** Action item **
The material below must be restated exactly, line by line.

** Input **
☆ ☆ ☆
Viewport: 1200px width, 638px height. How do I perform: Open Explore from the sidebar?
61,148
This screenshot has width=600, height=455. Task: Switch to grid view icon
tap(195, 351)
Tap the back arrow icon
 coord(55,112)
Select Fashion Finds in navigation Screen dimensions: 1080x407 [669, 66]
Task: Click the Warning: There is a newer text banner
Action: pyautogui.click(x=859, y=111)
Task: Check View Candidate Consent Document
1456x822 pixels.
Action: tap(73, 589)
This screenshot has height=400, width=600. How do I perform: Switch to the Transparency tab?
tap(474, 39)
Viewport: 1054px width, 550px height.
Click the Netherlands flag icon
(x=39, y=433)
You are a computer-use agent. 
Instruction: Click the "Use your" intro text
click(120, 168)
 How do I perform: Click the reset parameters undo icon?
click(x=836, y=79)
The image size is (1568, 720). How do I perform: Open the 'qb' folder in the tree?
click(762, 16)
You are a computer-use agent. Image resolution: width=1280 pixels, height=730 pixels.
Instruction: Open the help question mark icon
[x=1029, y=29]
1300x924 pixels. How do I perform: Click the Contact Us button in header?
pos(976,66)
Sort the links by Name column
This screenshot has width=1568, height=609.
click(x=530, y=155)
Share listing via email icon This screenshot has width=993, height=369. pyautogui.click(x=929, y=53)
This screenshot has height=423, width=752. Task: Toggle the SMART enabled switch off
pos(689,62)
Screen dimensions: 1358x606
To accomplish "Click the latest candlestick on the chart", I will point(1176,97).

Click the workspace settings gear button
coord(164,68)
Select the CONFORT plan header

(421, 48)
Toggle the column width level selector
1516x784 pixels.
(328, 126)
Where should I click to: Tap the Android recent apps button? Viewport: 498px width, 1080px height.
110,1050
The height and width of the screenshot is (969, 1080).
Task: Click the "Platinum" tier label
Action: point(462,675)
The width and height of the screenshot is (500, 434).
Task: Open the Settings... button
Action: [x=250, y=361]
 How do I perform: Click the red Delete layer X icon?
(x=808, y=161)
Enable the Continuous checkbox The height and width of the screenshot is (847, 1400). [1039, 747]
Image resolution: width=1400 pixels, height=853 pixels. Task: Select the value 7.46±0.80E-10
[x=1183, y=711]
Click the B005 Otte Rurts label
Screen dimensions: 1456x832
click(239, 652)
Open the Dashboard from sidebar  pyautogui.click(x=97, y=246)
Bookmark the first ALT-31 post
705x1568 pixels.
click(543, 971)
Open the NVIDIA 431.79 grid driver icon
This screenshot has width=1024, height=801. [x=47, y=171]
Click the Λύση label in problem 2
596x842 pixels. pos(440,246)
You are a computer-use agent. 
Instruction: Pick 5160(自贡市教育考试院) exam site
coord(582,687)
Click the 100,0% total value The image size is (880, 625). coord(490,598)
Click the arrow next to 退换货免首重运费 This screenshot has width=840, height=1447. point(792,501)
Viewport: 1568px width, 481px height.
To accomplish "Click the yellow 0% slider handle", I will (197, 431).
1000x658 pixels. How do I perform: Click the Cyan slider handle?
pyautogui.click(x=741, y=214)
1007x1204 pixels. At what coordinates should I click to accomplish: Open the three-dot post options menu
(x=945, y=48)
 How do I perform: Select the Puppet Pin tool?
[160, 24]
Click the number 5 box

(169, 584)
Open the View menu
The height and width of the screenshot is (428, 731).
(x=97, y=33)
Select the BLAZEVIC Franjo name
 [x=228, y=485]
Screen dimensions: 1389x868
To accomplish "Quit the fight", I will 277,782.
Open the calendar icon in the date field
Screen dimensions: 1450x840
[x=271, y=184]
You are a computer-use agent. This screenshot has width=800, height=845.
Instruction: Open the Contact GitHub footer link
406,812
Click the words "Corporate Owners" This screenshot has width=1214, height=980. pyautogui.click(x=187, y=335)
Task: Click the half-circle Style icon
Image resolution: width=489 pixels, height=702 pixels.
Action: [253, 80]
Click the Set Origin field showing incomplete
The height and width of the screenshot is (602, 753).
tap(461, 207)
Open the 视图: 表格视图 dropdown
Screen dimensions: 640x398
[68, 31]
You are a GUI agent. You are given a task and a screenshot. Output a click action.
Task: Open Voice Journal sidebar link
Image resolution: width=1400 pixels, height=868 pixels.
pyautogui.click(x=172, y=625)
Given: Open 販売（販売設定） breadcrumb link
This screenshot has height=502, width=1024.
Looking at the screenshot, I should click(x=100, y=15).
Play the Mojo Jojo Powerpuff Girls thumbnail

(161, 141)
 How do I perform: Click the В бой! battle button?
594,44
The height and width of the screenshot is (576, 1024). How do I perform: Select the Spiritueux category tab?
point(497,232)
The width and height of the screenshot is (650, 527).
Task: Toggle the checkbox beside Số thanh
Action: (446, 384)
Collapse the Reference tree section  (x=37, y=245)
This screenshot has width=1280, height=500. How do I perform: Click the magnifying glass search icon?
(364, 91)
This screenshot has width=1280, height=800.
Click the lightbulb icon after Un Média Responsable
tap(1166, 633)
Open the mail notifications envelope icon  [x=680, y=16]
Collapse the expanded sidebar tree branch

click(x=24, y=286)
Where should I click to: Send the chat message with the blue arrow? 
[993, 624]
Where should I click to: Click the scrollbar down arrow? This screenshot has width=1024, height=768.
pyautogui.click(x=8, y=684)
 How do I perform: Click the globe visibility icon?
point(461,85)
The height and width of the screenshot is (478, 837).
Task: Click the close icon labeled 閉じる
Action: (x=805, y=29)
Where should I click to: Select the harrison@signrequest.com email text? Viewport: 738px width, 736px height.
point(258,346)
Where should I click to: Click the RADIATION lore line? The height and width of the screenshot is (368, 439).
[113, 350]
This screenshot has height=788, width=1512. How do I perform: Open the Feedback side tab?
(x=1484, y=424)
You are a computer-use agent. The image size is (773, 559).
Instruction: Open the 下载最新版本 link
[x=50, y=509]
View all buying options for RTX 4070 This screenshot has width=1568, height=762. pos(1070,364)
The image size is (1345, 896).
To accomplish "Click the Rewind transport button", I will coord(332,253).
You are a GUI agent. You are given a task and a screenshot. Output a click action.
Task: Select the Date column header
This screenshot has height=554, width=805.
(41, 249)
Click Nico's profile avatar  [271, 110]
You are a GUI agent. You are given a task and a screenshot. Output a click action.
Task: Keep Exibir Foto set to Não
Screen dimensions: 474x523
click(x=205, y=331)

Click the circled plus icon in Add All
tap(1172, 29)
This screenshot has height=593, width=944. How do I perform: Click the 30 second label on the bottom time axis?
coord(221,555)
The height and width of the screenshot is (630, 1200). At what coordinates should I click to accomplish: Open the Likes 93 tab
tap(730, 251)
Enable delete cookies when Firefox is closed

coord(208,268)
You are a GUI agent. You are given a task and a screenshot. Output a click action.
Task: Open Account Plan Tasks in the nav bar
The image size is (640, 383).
☆ ☆ ☆
** Exercise response **
Viewport: 1200px width, 638px height. How do I perform: Open Explore from the sidebar?
61,148
This screenshot has width=600, height=455. Task: Switch to grid view icon
tap(195, 351)
Tap the back arrow icon
 coord(55,112)
Select Fashion Finds in navigation Screen dimensions: 1080x407 [669, 66]
Task: Click the Warning: There is a newer text banner
Action: pyautogui.click(x=859, y=111)
Task: Check View Candidate Consent Document
1456x822 pixels.
Action: tap(73, 589)
This screenshot has height=400, width=600. How do I perform: Switch to the Transparency tab?
tap(474, 39)
Viewport: 1054px width, 550px height.
Click the Netherlands flag icon
(x=39, y=433)
You are a computer-use agent. 
Instruction: Click the "Use your" intro text
click(120, 168)
 How do I perform: Click the reset parameters undo icon?
click(x=836, y=79)
The image size is (1568, 720). How do I perform: Open the 'qb' folder in the tree?
click(762, 16)
You are a computer-use agent. Image resolution: width=1280 pixels, height=730 pixels.
Instruction: Open the help question mark icon
[x=1029, y=29]
1300x924 pixels. How do I perform: Click the Contact Us button in header?
pos(976,66)
Sort the links by Name column
This screenshot has width=1568, height=609.
click(x=530, y=155)
Share listing via email icon This screenshot has width=993, height=369. pyautogui.click(x=929, y=53)
This screenshot has height=423, width=752. Task: Toggle the SMART enabled switch off
pos(689,62)
Screen dimensions: 1358x606
To accomplish "Click the latest candlestick on the chart", I will point(1176,97).

Click the workspace settings gear button
coord(164,68)
Select the CONFORT plan header

(421, 48)
Toggle the column width level selector
1516x784 pixels.
(328, 126)
Where should I click to: Tap the Android recent apps button? Viewport: 498px width, 1080px height.
110,1050
The height and width of the screenshot is (969, 1080).
Task: Click the "Platinum" tier label
Action: point(462,675)
The width and height of the screenshot is (500, 434).
Task: Open the Settings... button
Action: [x=250, y=361]
 How do I perform: Click the red Delete layer X icon?
(x=808, y=161)
Enable the Continuous checkbox The height and width of the screenshot is (847, 1400). [1039, 747]
Image resolution: width=1400 pixels, height=853 pixels. Task: Select the value 7.46±0.80E-10
[x=1183, y=711]
Click the B005 Otte Rurts label
Screen dimensions: 1456x832
click(239, 652)
Open the Dashboard from sidebar  pyautogui.click(x=97, y=246)
Bookmark the first ALT-31 post
705x1568 pixels.
click(543, 971)
Open the NVIDIA 431.79 grid driver icon
This screenshot has width=1024, height=801. [x=47, y=171]
Click the Λύση label in problem 2
596x842 pixels. pos(440,246)
You are a computer-use agent. 
Instruction: Pick 5160(自贡市教育考试院) exam site
coord(582,687)
Click the 100,0% total value The image size is (880, 625). coord(490,598)
Click the arrow next to 退换货免首重运费 This screenshot has width=840, height=1447. point(792,501)
Viewport: 1568px width, 481px height.
To accomplish "Click the yellow 0% slider handle", I will (197, 431).
1000x658 pixels. How do I perform: Click the Cyan slider handle?
pyautogui.click(x=741, y=214)
1007x1204 pixels. At what coordinates should I click to accomplish: Open the three-dot post options menu
(x=945, y=48)
 How do I perform: Select the Puppet Pin tool?
[160, 24]
Click the number 5 box

(169, 584)
Open the View menu
The height and width of the screenshot is (428, 731).
(x=97, y=33)
Select the BLAZEVIC Franjo name
 [x=228, y=485]
Screen dimensions: 1389x868
To accomplish "Quit the fight", I will 277,782.
Open the calendar icon in the date field
Screen dimensions: 1450x840
[x=271, y=184]
You are a computer-use agent. This screenshot has width=800, height=845.
Instruction: Open the Contact GitHub footer link
406,812
Click the words "Corporate Owners" This screenshot has width=1214, height=980. pyautogui.click(x=187, y=335)
Task: Click the half-circle Style icon
Image resolution: width=489 pixels, height=702 pixels.
Action: [253, 80]
Click the Set Origin field showing incomplete
The height and width of the screenshot is (602, 753).
tap(461, 207)
Open the 视图: 表格视图 dropdown
Screen dimensions: 640x398
[68, 31]
You are a GUI agent. You are given a task and a screenshot. Output a click action.
Task: Open Voice Journal sidebar link
Image resolution: width=1400 pixels, height=868 pixels.
pyautogui.click(x=172, y=625)
Given: Open 販売（販売設定） breadcrumb link
This screenshot has height=502, width=1024.
Looking at the screenshot, I should click(x=100, y=15).
Play the Mojo Jojo Powerpuff Girls thumbnail

(161, 141)
 How do I perform: Click the В бой! battle button?
594,44
The height and width of the screenshot is (576, 1024). How do I perform: Select the Spiritueux category tab?
point(497,232)
The width and height of the screenshot is (650, 527).
Task: Toggle the checkbox beside Số thanh
Action: (446, 384)
Collapse the Reference tree section  (x=37, y=245)
This screenshot has width=1280, height=500. How do I perform: Click the magnifying glass search icon?
(364, 91)
This screenshot has width=1280, height=800.
Click the lightbulb icon after Un Média Responsable
tap(1166, 633)
Open the mail notifications envelope icon  [x=680, y=16]
Collapse the expanded sidebar tree branch

click(x=24, y=286)
Where should I click to: Send the chat message with the blue arrow? 
[993, 624]
Where should I click to: Click the scrollbar down arrow? This screenshot has width=1024, height=768.
pyautogui.click(x=8, y=684)
 How do I perform: Click the globe visibility icon?
point(461,85)
The height and width of the screenshot is (478, 837).
Task: Click the close icon labeled 閉じる
Action: (x=805, y=29)
Where should I click to: Select the harrison@signrequest.com email text? Viewport: 738px width, 736px height.
point(258,346)
Where should I click to: Click the RADIATION lore line? The height and width of the screenshot is (368, 439).
[113, 350]
This screenshot has height=788, width=1512. How do I perform: Open the Feedback side tab?
(x=1484, y=424)
You are a computer-use agent. The image size is (773, 559).
Instruction: Open the 下载最新版本 link
[x=50, y=509]
View all buying options for RTX 4070 This screenshot has width=1568, height=762. pos(1070,364)
The image size is (1345, 896).
To accomplish "Click the Rewind transport button", I will coord(332,253).
You are a GUI agent. You are given a task and a screenshot. Output a click action.
Task: Select the Date column header
This screenshot has height=554, width=805.
(41, 249)
Click Nico's profile avatar  [271, 110]
You are a GUI agent. You are given a task and a screenshot. Output a click action.
Task: Keep Exibir Foto set to Não
Screen dimensions: 474x523
click(x=205, y=331)

Click the circled plus icon in Add All
tap(1172, 29)
This screenshot has height=593, width=944. How do I perform: Click the 30 second label on the bottom time axis?
coord(221,555)
The height and width of the screenshot is (630, 1200). At what coordinates should I click to accomplish: Open the Likes 93 tab
tap(730, 251)
Enable delete cookies when Firefox is closed

coord(208,268)
You are a GUI agent. You are given a task and a screenshot. Output a click action.
Task: Open Account Plan Tasks in the nav bar
The image size is (640, 383).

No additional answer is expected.